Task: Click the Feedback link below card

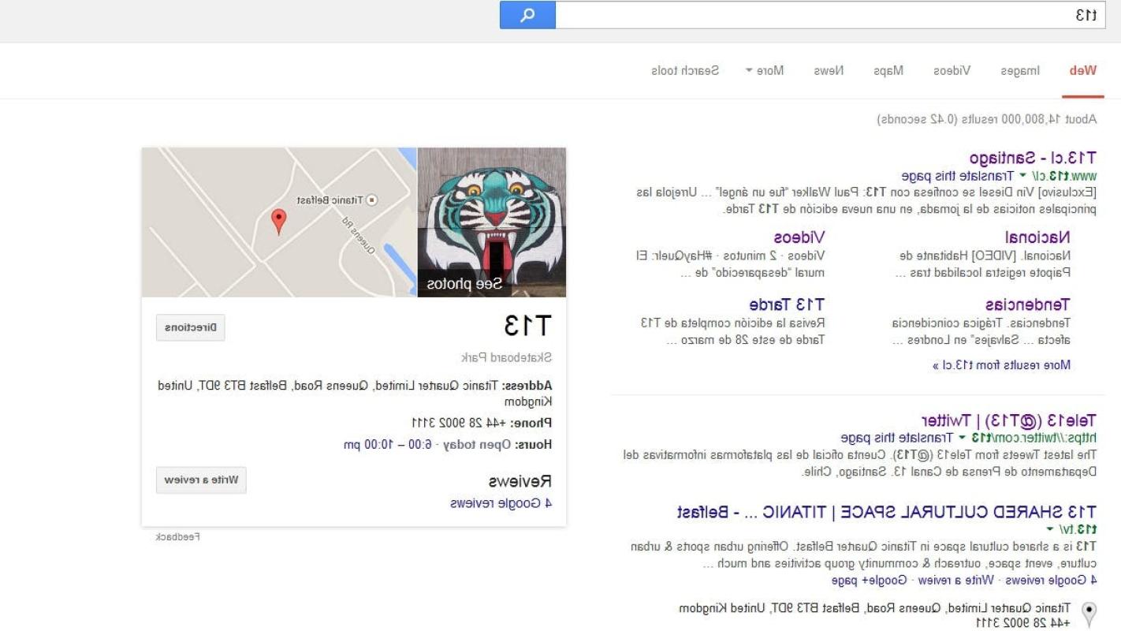Action: (177, 537)
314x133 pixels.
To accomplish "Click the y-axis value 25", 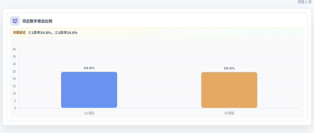I will click(14, 71).
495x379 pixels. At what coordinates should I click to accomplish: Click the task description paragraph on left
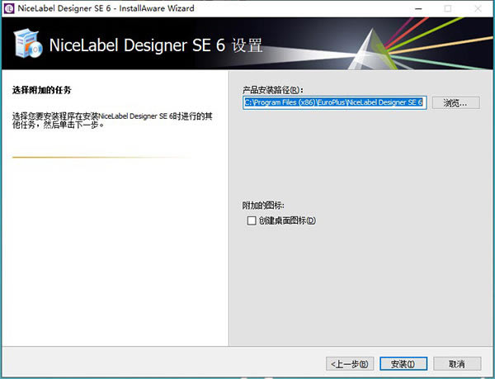click(111, 121)
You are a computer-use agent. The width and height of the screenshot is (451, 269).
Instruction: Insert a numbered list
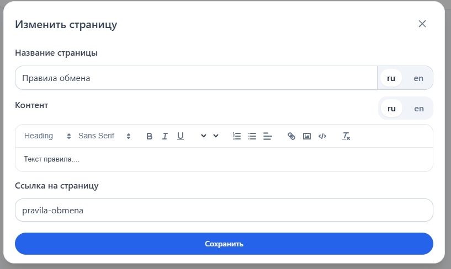click(x=237, y=136)
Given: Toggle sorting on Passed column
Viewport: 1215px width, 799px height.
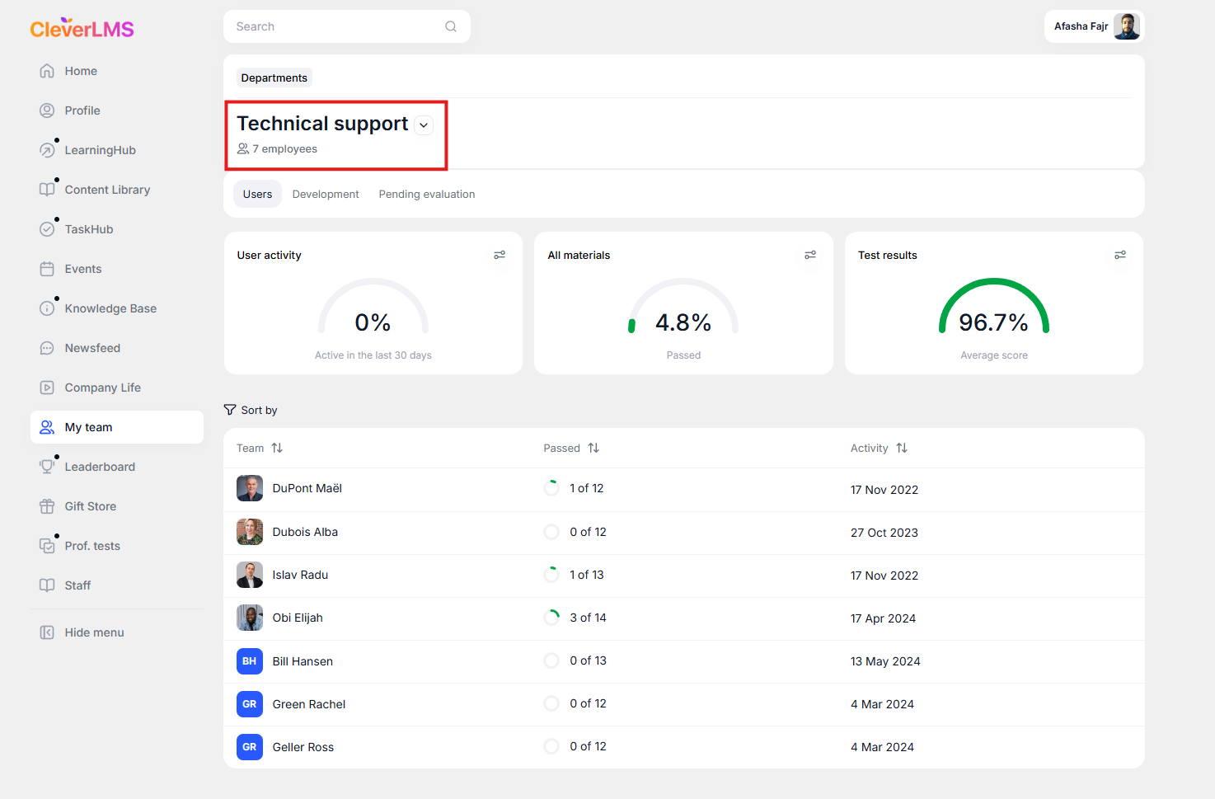Looking at the screenshot, I should 593,448.
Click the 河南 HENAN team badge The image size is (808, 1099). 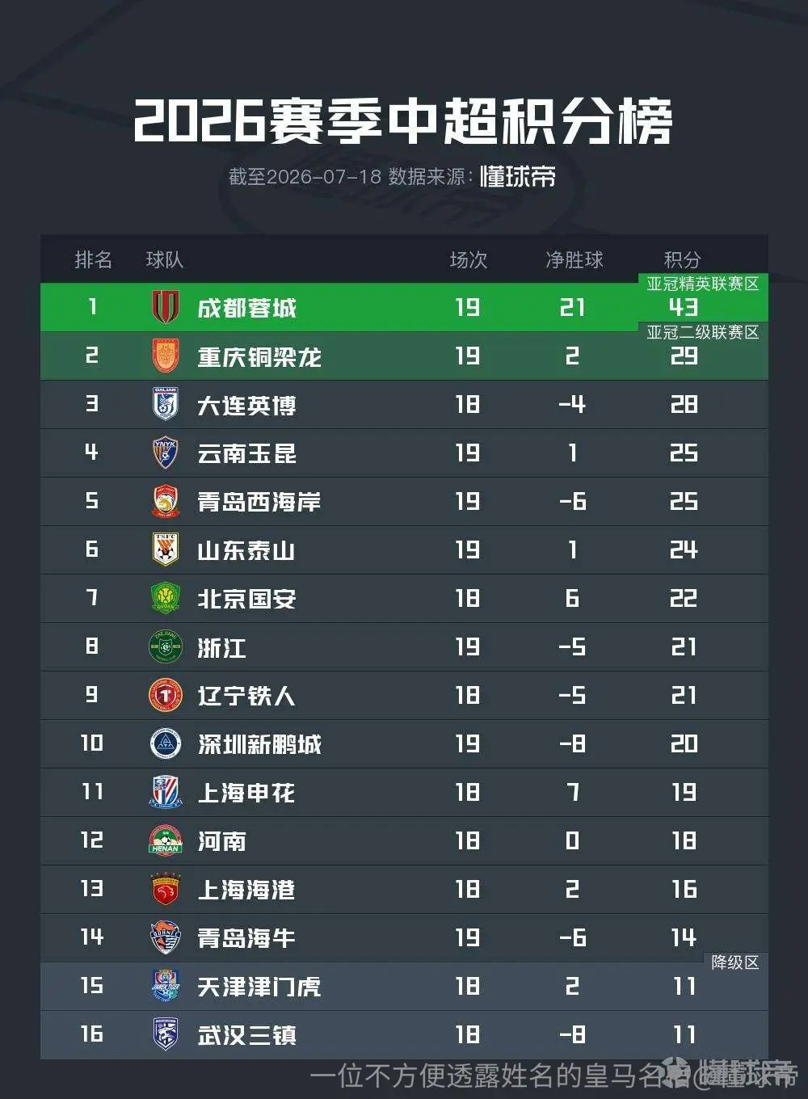point(166,840)
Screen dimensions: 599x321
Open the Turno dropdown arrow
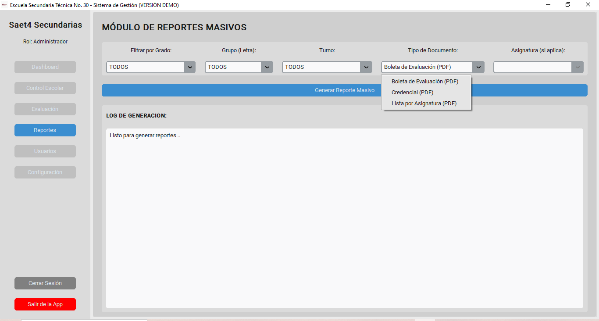click(366, 67)

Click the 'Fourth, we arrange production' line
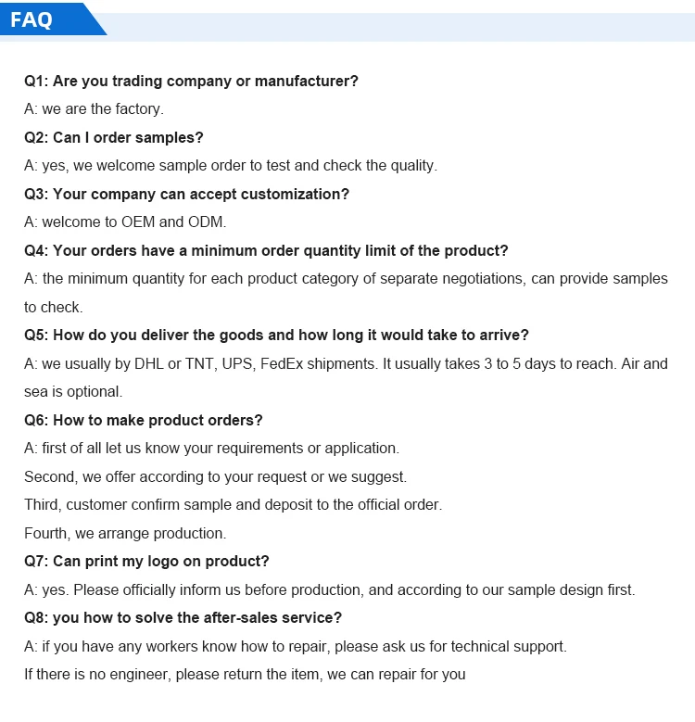pyautogui.click(x=125, y=534)

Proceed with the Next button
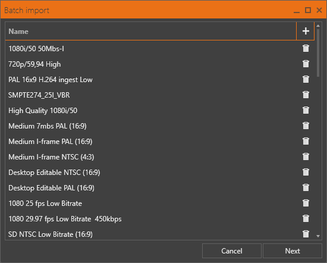(293, 251)
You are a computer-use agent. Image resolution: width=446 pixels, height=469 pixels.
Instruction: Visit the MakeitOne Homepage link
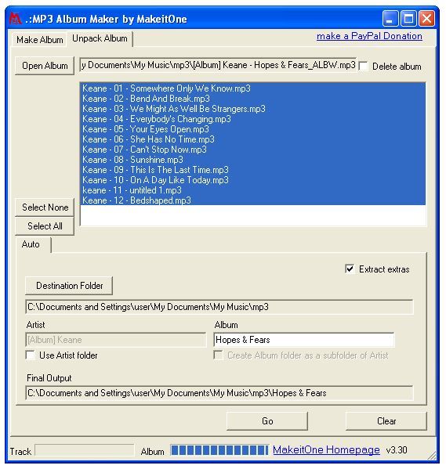326,450
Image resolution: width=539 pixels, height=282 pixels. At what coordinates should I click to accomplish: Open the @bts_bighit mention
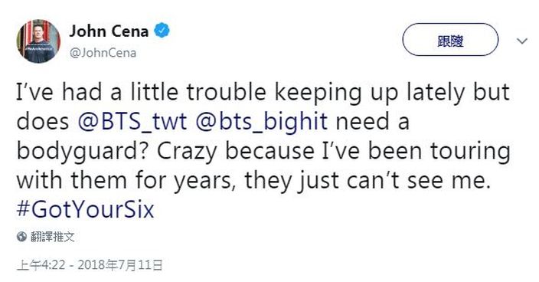point(261,122)
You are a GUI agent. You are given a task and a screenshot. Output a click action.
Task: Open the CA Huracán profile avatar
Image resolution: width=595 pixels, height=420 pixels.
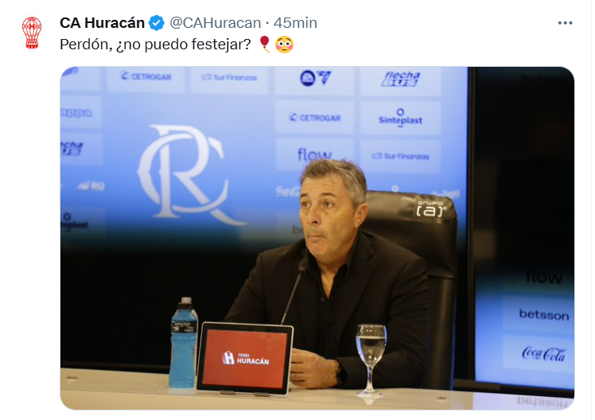(x=32, y=33)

+---+

## WORK ORDER
With the pictures excluded, the line containing "Instruction: Visit the" and every line after it through the end of the data above are to be transcribed exactly, and nothing more.

## RESULT BELOW
Instruction: Visit the MakeitOne Homepage link
326,450
Image resolution: width=539 pixels, height=282 pixels. At what coordinates should I click to accomplish: Open the @bts_bighit mention
point(261,122)
You are a GUI agent. You are given a task and a screenshot. Output a click action.
Task: Open the CA Huracán profile avatar
Image resolution: width=595 pixels, height=420 pixels.
(x=32, y=33)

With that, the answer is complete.